(Stored items)
──────────────────────────────

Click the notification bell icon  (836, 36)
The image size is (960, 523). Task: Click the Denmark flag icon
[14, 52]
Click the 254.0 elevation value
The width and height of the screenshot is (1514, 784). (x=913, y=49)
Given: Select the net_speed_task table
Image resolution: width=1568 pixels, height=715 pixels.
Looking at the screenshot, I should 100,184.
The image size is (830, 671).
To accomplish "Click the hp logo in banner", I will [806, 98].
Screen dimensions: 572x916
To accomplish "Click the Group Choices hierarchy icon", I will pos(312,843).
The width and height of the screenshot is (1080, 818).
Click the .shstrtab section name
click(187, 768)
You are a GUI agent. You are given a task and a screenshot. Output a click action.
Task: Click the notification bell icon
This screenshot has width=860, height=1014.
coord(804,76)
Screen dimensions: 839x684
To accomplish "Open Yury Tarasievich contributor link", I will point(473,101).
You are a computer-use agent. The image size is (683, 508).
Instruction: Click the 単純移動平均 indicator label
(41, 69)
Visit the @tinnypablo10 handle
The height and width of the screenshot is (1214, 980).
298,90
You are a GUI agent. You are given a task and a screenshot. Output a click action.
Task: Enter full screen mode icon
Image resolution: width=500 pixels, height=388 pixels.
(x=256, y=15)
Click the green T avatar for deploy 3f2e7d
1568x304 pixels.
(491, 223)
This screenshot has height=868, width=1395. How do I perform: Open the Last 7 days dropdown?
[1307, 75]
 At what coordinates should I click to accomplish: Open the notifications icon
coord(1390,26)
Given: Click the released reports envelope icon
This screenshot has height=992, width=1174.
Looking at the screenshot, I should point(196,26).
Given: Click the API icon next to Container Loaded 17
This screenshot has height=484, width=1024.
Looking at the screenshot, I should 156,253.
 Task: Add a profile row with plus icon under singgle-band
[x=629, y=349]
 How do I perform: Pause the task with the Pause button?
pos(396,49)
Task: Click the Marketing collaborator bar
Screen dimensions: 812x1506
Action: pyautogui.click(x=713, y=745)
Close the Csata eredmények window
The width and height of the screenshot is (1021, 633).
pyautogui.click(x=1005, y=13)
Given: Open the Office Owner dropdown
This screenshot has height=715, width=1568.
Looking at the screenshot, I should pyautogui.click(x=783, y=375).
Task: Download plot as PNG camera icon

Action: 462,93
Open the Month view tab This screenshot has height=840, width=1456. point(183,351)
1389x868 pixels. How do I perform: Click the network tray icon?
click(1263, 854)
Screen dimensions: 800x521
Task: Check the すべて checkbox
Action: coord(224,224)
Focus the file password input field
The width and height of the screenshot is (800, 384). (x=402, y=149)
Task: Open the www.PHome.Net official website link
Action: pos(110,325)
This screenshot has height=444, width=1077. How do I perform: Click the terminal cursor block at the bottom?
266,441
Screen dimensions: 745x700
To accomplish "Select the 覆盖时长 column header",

──────────────────────────────

The answer is the full set of records, printed exactly as given.

Click the notification bell icon  (836, 36)
The image size is (960, 523). Task: Click the Denmark flag icon
[14, 52]
Click the 254.0 elevation value
The width and height of the screenshot is (1514, 784). (x=913, y=49)
Given: Select the net_speed_task table
Image resolution: width=1568 pixels, height=715 pixels.
Looking at the screenshot, I should 100,184.
The image size is (830, 671).
To accomplish "Click the hp logo in banner", I will [806, 98].
Screen dimensions: 572x916
To accomplish "Click the Group Choices hierarchy icon", I will pos(312,843).
The width and height of the screenshot is (1080, 818).
Click the .shstrtab section name
click(187, 768)
You are a GUI agent. You are given a task and a screenshot. Output a click action.
Task: Click the notification bell icon
This screenshot has width=860, height=1014.
coord(804,76)
Screen dimensions: 839x684
To accomplish "Open Yury Tarasievich contributor link", I will point(473,101).
You are a computer-use agent. The image size is (683, 508).
Instruction: Click the 単純移動平均 indicator label
(41, 69)
Visit the @tinnypablo10 handle
The height and width of the screenshot is (1214, 980).
298,90
You are a GUI agent. You are given a task and a screenshot. Output a click action.
Task: Enter full screen mode icon
Image resolution: width=500 pixels, height=388 pixels.
(x=256, y=15)
Click the green T avatar for deploy 3f2e7d
1568x304 pixels.
(491, 223)
This screenshot has height=868, width=1395. How do I perform: Open the Last 7 days dropdown?
[1307, 75]
 At what coordinates should I click to accomplish: Open the notifications icon
coord(1390,26)
Given: Click the released reports envelope icon
This screenshot has height=992, width=1174.
Looking at the screenshot, I should point(196,26).
Given: Click the API icon next to Container Loaded 17
This screenshot has height=484, width=1024.
Looking at the screenshot, I should 156,253.
 Task: Add a profile row with plus icon under singgle-band
[x=629, y=349]
 How do I perform: Pause the task with the Pause button?
pos(396,49)
Task: Click the Marketing collaborator bar
Screen dimensions: 812x1506
Action: pyautogui.click(x=713, y=745)
Close the Csata eredmények window
The width and height of the screenshot is (1021, 633).
pyautogui.click(x=1005, y=13)
Given: Open the Office Owner dropdown
This screenshot has height=715, width=1568.
Looking at the screenshot, I should pyautogui.click(x=783, y=375).
Task: Download plot as PNG camera icon

Action: 462,93
Open the Month view tab This screenshot has height=840, width=1456. point(183,351)
1389x868 pixels. How do I perform: Click the network tray icon?
click(1263, 854)
Screen dimensions: 800x521
Task: Check the すべて checkbox
Action: coord(224,224)
Focus the file password input field
The width and height of the screenshot is (800, 384). (x=402, y=149)
Task: Open the www.PHome.Net official website link
Action: pos(110,325)
This screenshot has height=444, width=1077. How do I perform: Click the terminal cursor block at the bottom?
266,441
Screen dimensions: 745x700
To accomplish "Select the 覆盖时长 column header",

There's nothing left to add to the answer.